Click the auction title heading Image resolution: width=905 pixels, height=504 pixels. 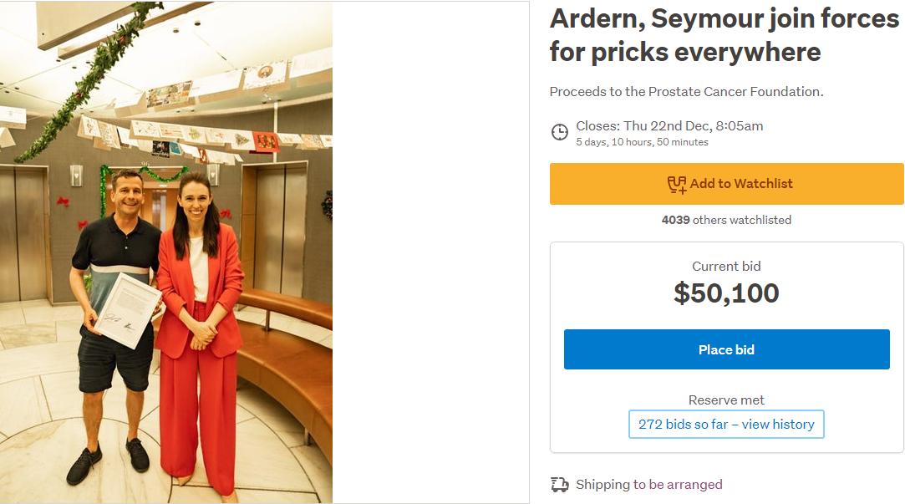[x=724, y=35]
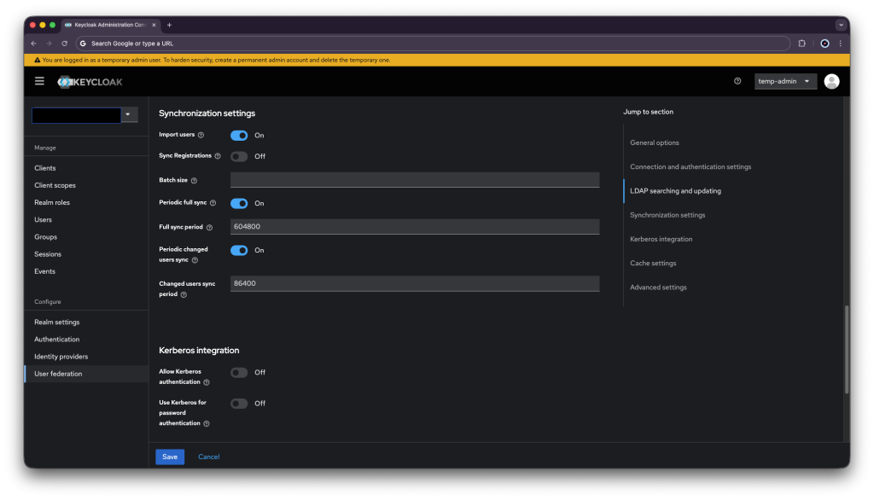The height and width of the screenshot is (500, 874).
Task: Turn off Periodic full sync
Action: click(239, 203)
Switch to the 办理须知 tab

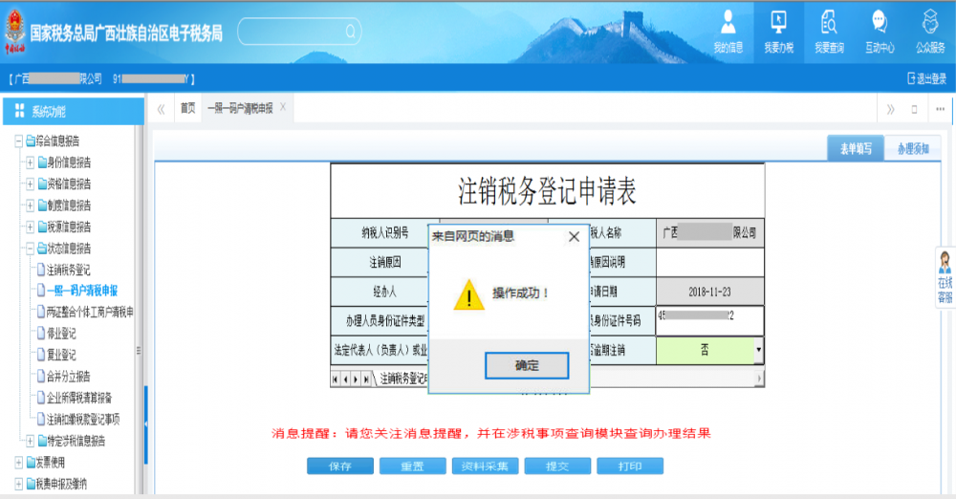[x=912, y=148]
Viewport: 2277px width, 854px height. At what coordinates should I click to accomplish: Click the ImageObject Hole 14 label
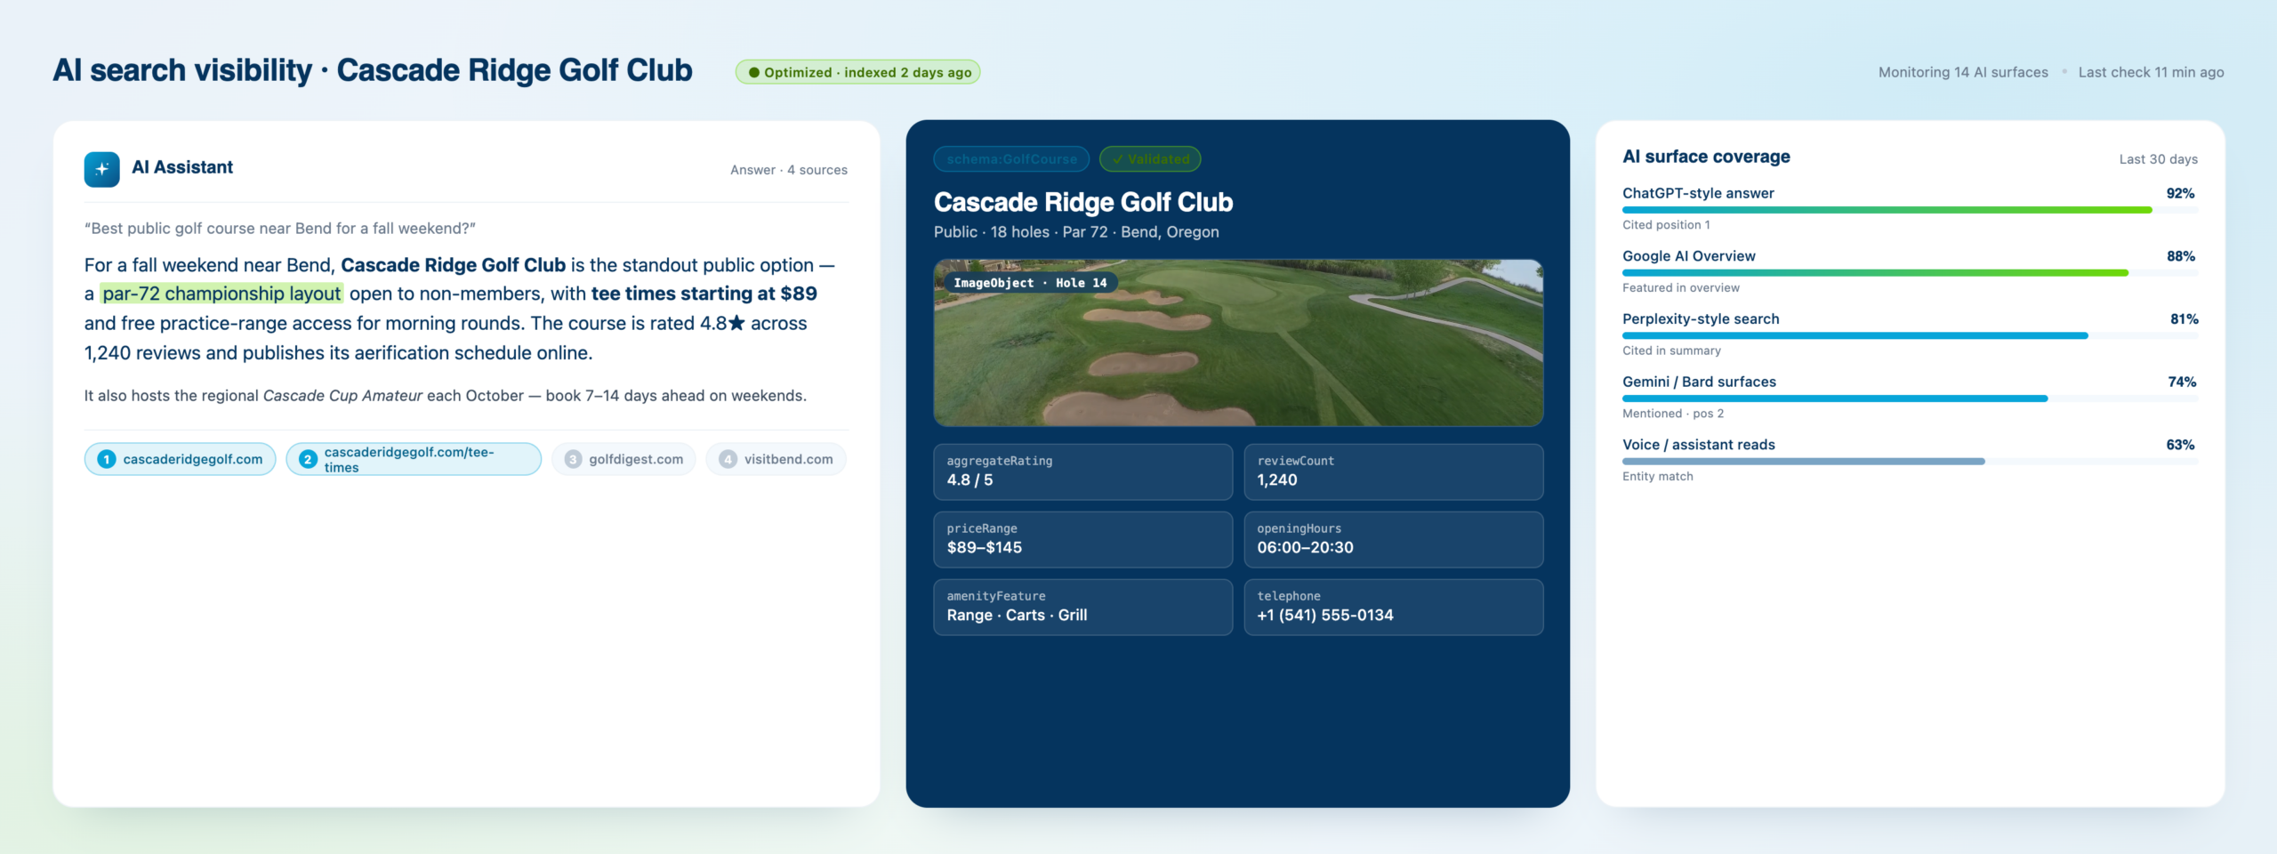1030,283
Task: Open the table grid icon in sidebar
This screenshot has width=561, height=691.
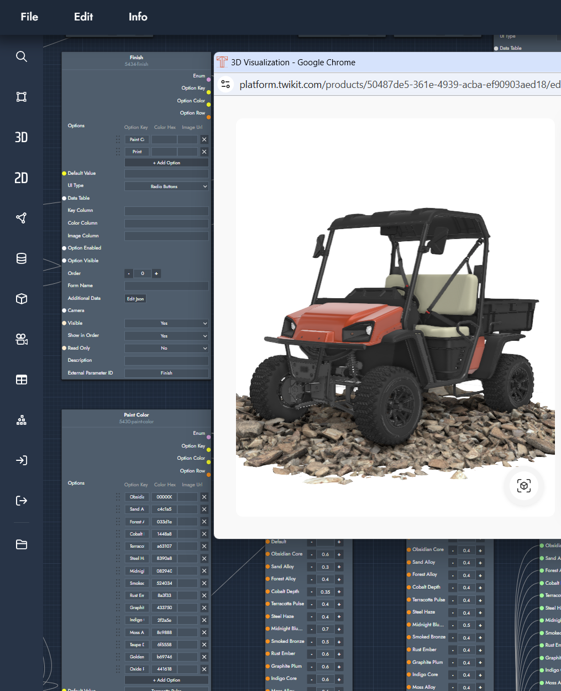Action: tap(22, 380)
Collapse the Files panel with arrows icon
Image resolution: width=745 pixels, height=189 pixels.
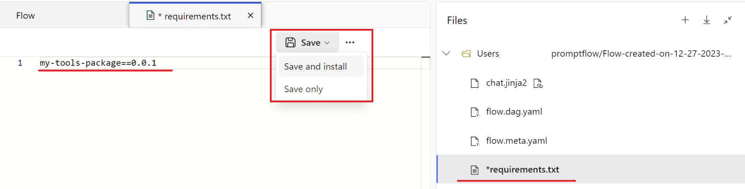pos(728,20)
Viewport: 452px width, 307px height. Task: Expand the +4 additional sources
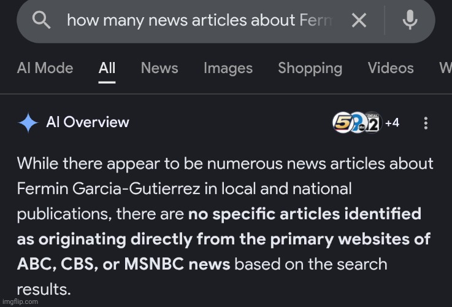point(392,123)
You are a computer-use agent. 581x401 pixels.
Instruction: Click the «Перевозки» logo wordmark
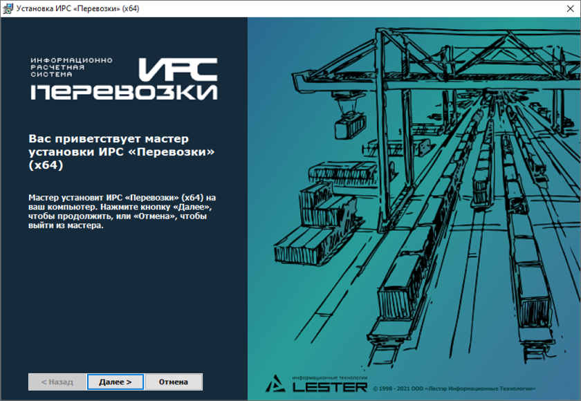pos(123,92)
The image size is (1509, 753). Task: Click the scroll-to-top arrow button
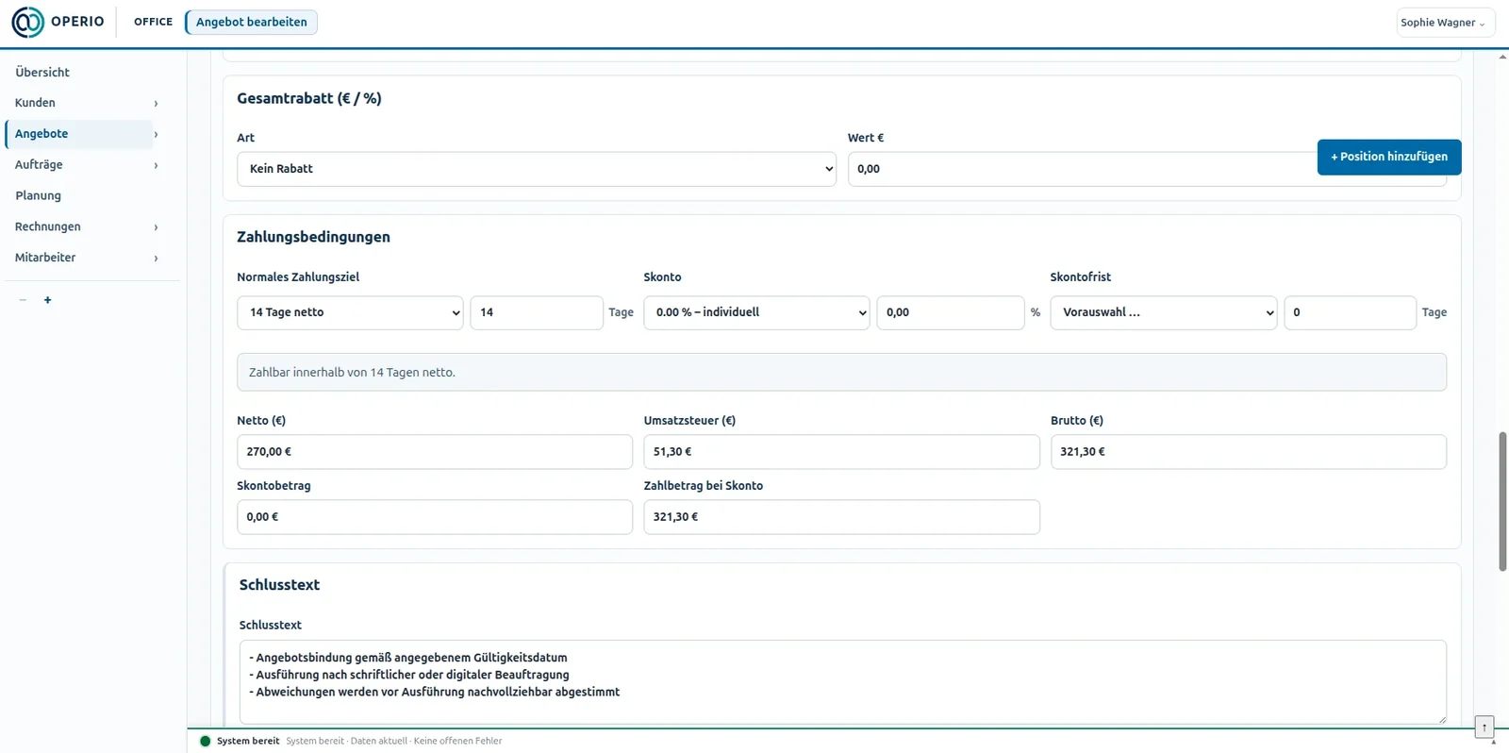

PROBLEM STATEMENT:
Exactly the lines from the one containing "You are a computer-use agent. 581x401 pixels." to the end of the records above, both end lines included, are to be printed, and no pictures with them.

TASK ANSWER:
You are a computer-use agent. 581x401 pixels.
Instruction: Click the «Перевозки» logo wordmark
pos(123,92)
The image size is (1509, 753). Task: Click the scroll-to-top arrow button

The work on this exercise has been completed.